Biometric typeFingerprint
PortsUSB-C 2.0
Storage256GB, 512GB, 1TB

The Xiaomi 15T Pro has an optical fingerprint sensor with an average unlock speed of 230.6ms. This is average. The OnePlus 15's ultrasonic sensor averages 204.2ms, and the Xiaomi 17 reaches 162.5ms. The Samsung Galaxy S26 is comparable at 226.4ms. There is no hardware-based face unlock.

Data transfer via USB-C 2.0 is a limitation. Maximum read speed is about 41.6 MB/s and write speed is about 34.9 MB/s. The OnePlus 15, with USB-c 3.2, achieves 298 MB/s read and 230 MB/s write. The Samsung Galaxy S26 reaches 335 MB/s read. Transferring large files, such as photos or video, to a computer will be noticeably slower on the 15T Pro.

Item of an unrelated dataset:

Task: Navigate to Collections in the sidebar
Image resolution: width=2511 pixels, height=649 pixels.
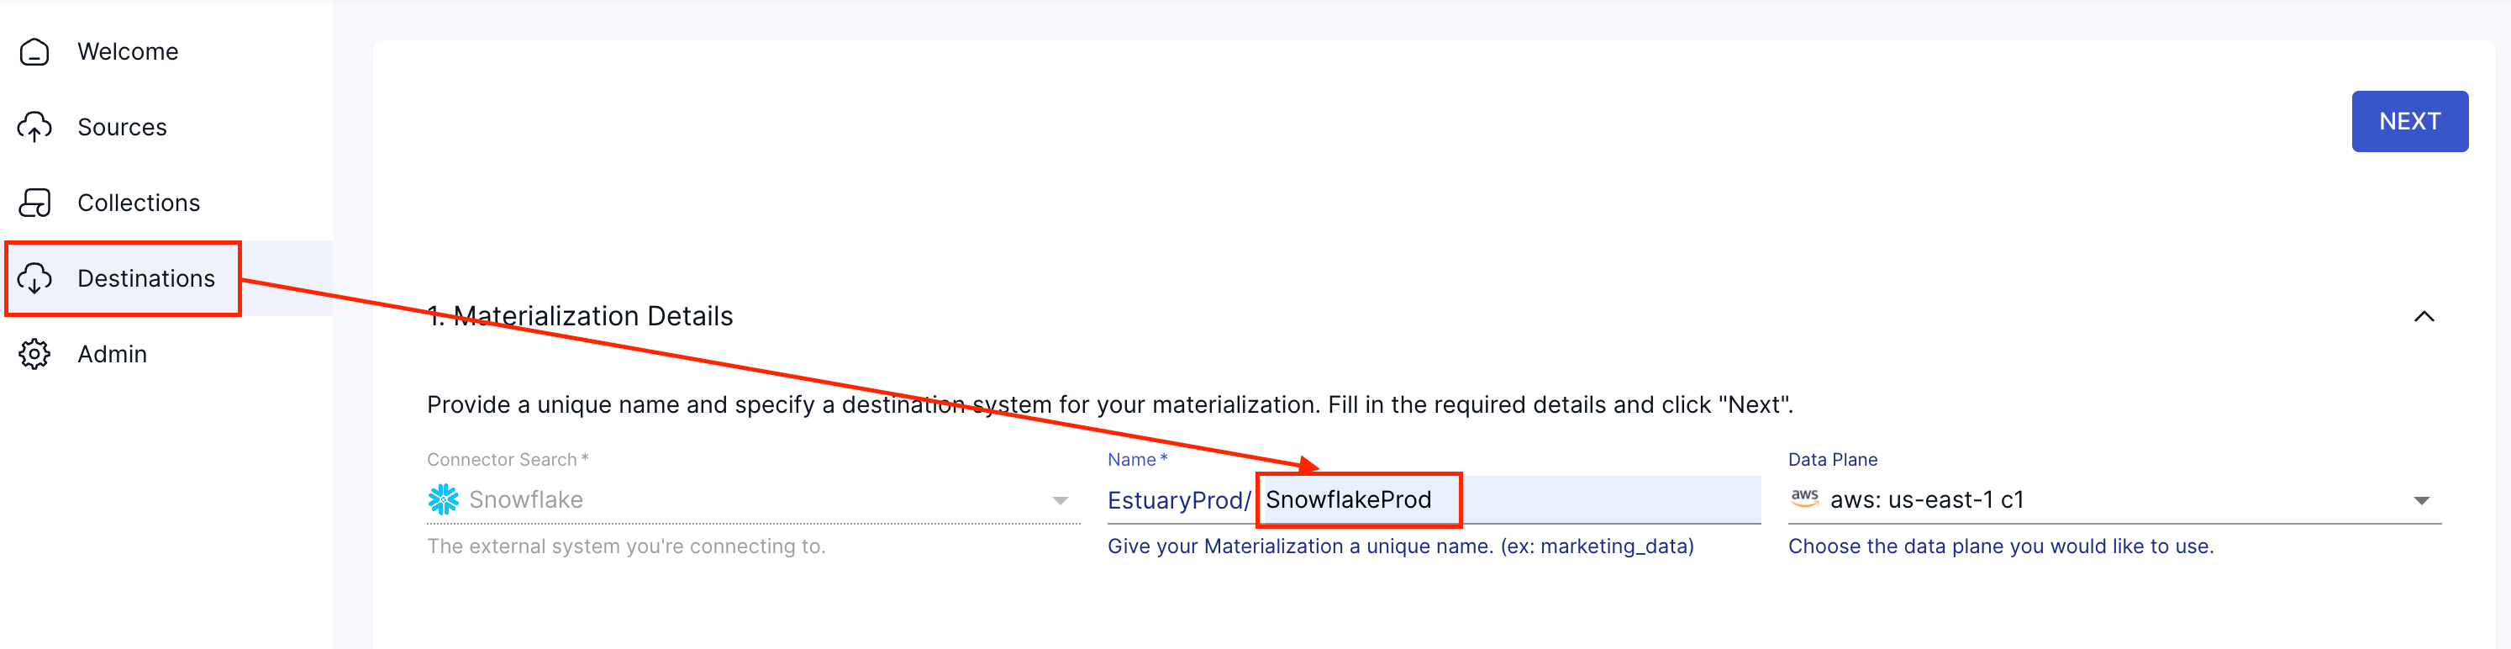Action: coord(137,202)
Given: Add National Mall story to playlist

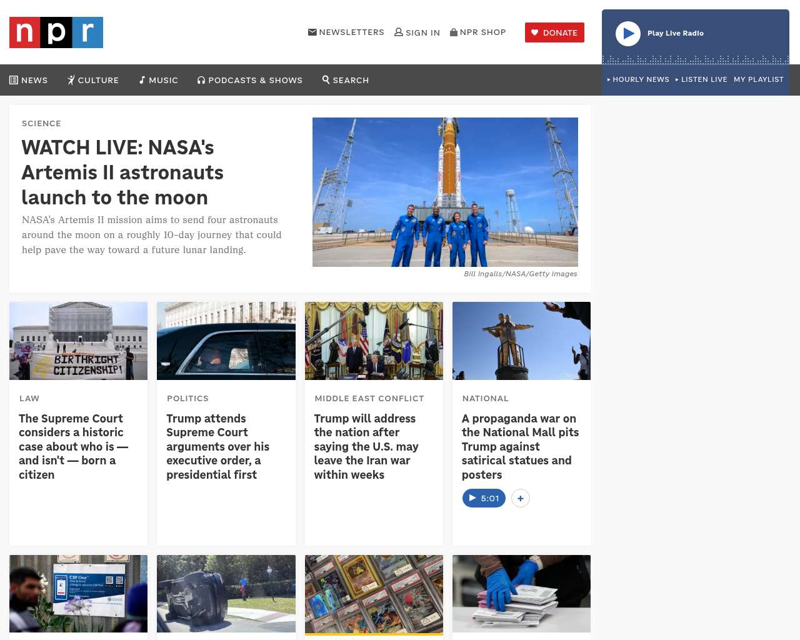Looking at the screenshot, I should 521,498.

Storage is available in 256GB, 512GB, and 1TB configurations. RAM is fixed at 12GB.

Conclusion

The Xiaomi 15T Pro delivers fast wired and wireless charging, a responsive 144Hz display, and a camera system with genuinely good main-lens sharpness and strong telephoto color accuracy. Charging speed is its most distinctive advantage at this price, matched only by the OnePlus 15.

The trade-offs are that the display brightness and color accuracy fall below what similarly priced phones offer. Speaker quality is weak, microphone performance is poor, and USB-C 2.0 limits data transfer speeds. Battery life is average despite the large cell. The camera system is capable in good light but doesn't match the dynamic range or deep-zoom performance of phones like the Pixel 10 Pro. Buyers prioritizing charging speed and main-camera sharpness will find value here. Those who weight display quality, speaker output, or data transfer speed more heavily will find better options at or near this price.